Cari futuri RLS,
ieri avete iniziato il vostro percorso formativo. Una giornata dedicata a una figura fondamentale per la tutela della salute e della sicurezza dei lavoratori.
Durante gli interventi si è parlato di ciò che ci si aspetta da un corso per RLS: prevenzione, valutazione dei rischi, partecipazione dei lavoratori, diritti e doveri. Tutto perfettamente in tema.
Poi è intervenuto il Capo del Corpo.
Per qualche minuto abbiamo avuto la sensazione di aver sbagliato aula e di essere finiti al corso "Come dovrebbe comportarsi un sindacato secondo l'Amministrazione". Il programma, a quanto pare, era piuttosto semplice: niente note sindacali, niente stati di agitazione, niente vignette. In compenso abbiamo scoperto che, secondo il vertice del Corpo, il sindacato non si sarebbe mai occupato di sicurezza, ma solo dei "pochi spicci" delle indennità e, addirittura, di facilitare false pratiche legate alla legge 104. Confessiamo che, guardando i volti degli altri relatori, abbiamo avuto l'impressione di non essere stati gli unici a non aver ricevuto il cambio di programma.
Poi è arrivato il momento dedicato alla scienza.
Gli studi internazionali sull'esposizione professionale a PFAS, contaminanti e sostanze cancerogene sono stati elegantemente riassunti come gli "studi sui canguri". Una sintesi brillante. Del resto, quando la realtà diventa scomoda, ribattezzarla è sempre una soluzione creativa. Purtroppo, però, i PFAS non cambiano composizione chimica se li si prende in giro, e le sostanze cancerogene non si offendono per una battuta: continuano semplicemente a fare il loro lavoro. Da oggi IARC, NIOSH, università, istituti di ricerca e migliaia di ricercatori potranno finalmente smettere di pubblicare studi: basterà chiedere se sono "sui canguri" oppure no.
Tra una battuta e l'altra è emerso anche il profilo del RLS ideale: collaborativo, rassicurante, possibilmente silenzioso e, soprattutto, poco incline a disturbare il conducente.
Noi, invece, immaginiamo un RLS leggermente diverso.
Uno che legge gli atti, che studia invece di annuire, che entra nei luoghi di lavoro invece che nelle narrazioni, che segnala le criticità, pretende risposte e ricorda che la legge gli attribuisce diritti e prerogative che non hanno bisogno dell'autorizzazione di nessuno per essere esercitati.

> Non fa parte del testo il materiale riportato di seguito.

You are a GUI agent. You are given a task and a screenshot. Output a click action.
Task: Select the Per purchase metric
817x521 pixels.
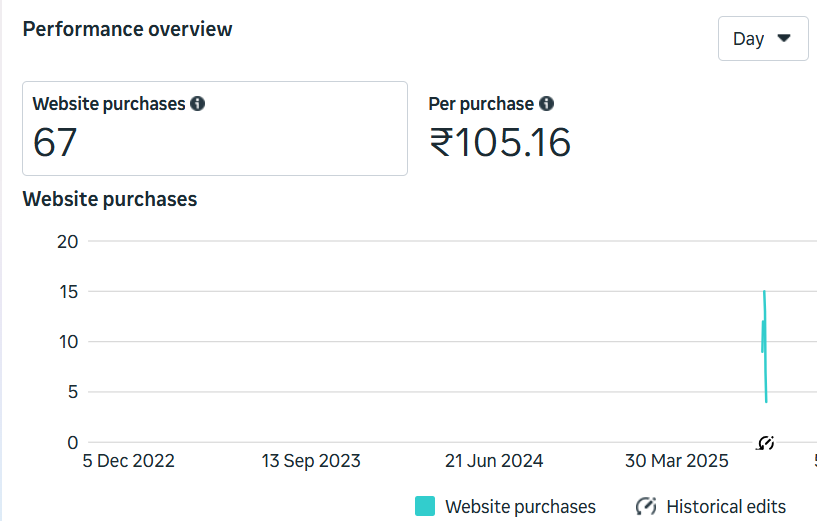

USB continuerà a fare ciò che, evidentemente, dà più fastidio: parlare di sicurezza, sostenere la ricerca scientifica, denunciare le criticità, pretendere misure di prevenzione efficaci e utilizzare tutti gli strumenti previsti dall'ordinamento quando le risposte dell'Amministrazione non arrivano.
A voi, futuri RLS, rivolgiamo un augurio sincero.
Ascoltate tutti. Anche chi vi spiega come dovreste comportarvi.
Poi aprite il D.Lgs. 81/2008.
Scoprirete che il vostro mandato arriva dai lavoratori e dalla legge, non dalla dirigenza.
E se alla fine del corso vi resterà un dubbio, fatevi una domanda molto semplice: un RLS serve a rassicurare l'Amministrazione o a tutelare i lavoratori?
La risposta, fortunatamente, non è materia di opinioni.